Bruno Magalhães has worked as a visiting post-doctoral researcher at UvA and studies the making of borders. He now holds an appointment as executive director of PUC’s recently established Digital Humanities Lab (#dhLab) – a transdisciplinary research centre where anthropologists, computer scientists, geographers, engineers, sociologists, poets, art historians, architectcs, psychologists, and all sorts of interesting people – including the odd IR scholar – are working together to get ahead of attempts to govern people by governing data.

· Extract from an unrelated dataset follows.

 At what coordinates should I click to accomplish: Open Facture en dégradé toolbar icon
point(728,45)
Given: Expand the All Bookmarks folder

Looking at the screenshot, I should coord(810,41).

He is curious about how distinctions – normal and abnormal, welcome or unwelcome, dangerous or safe – are practically accomplished, sustained and refused and has been exploring the issue of bordering through studies of practices related to asylum screening. Bruno looked at how it is decided who is an economic migrant and who is a refugee, for instance, and at how an asylum application is labeled manifestly unfounded. Studying these issues has brought him to read stuff on norms, discretion and the role played by biometrics, and other data-gathering tools, in border decision-making. His current obsession is with following people and things as they acquire different values throughout a chain of translation. Take a tool used to fingerprint migrants: It takes a lot of work to make a scanner built in, say, the Netherlands, to function ‘well’ in a place as far as, say, Brazil. How is this sort of ‘on-the-spot’ valuation achieved? That is the kind of question that has puzzled him lately. And he is trying to bring this kind of question to bear over migration and STS debates.